Location: Congress center
Sall Innsbruck
by Hilde Björkhaug

Session Abstract

Bioeconomy has been launched as one of the answers to the major societal challenges facing the world; scarcity of biological resources, deterioration of the natural environment and climate change and the subsequent challenges this has for economic development and for human health and well-being. There is a broad agreement that these challenges cannot be solved by individual actors or sectors alone. They require cooperation and coordinated planning and implementation, and it requires consensus on the visions and goals of the community's bioeconomists.

Bioeconomy is a social economy based on income and production of welfare that comes from the transformation of (renewable) biological resources into energy, food and health, fiber and industrial products, unlike the fossil-based oil economy. The bioeconomists’ are those actors who want to contribute to the transition to the bioeconomy society. The concept of a bioeconomy has become a guiding principle in agricultural policies EU and beyond. Despite the optimism the bioeconomy offers, the development of a bioeconomy is not without its challenges.

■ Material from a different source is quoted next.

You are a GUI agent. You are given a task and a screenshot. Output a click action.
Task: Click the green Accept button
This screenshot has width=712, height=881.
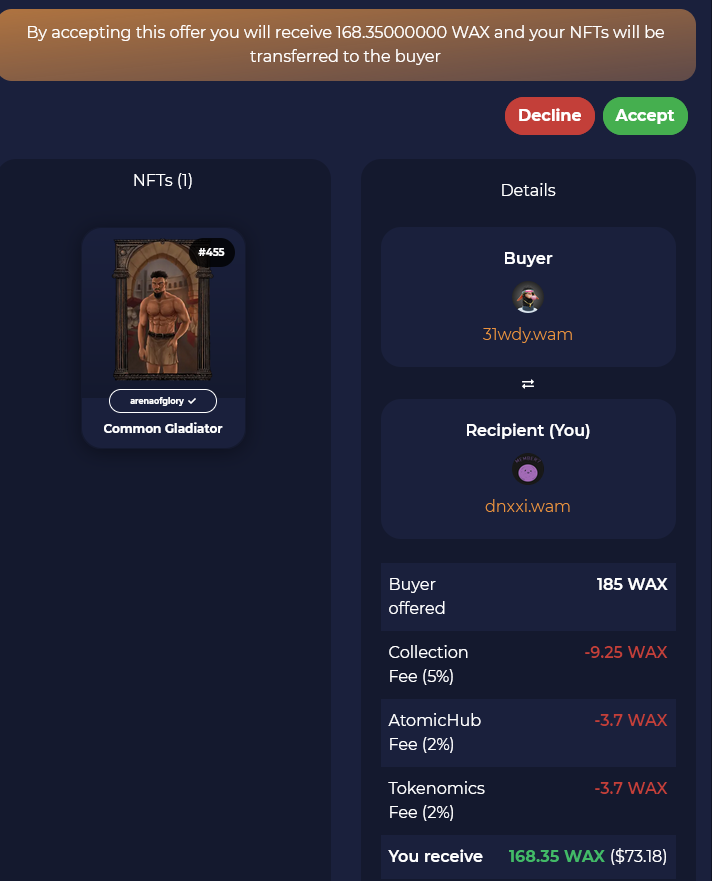point(645,116)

EU perspectives of the bioeconomy has attracted at least two contending visions for the future. The conventional and dominant view is one where life-science based technological solutions (such as energy crops) provide a common thread to address the problems facing mankind, thus moving the focus away from social causes towards possible technologically oriented solutions Other visions, however, suggests that a sustainable bioeconomy (or “eco-economy” according to Kitchen & Marsden, 2011) can only be achieved via a recalibration of practices that potentially can realign production–consumption chains and capture local and regional value between rural and urban spaces. The existence of contrasting perspectives opens for discussing pluralistic pathways and opportunities within the bioeconomy within and across different spaces and communities.

This key note elaborates on the challenges and opportunities for sustainable agriculture in different operationalisations of the bio-economy. Special attention is put on the potential for mountain agriculture in the bioeconomy.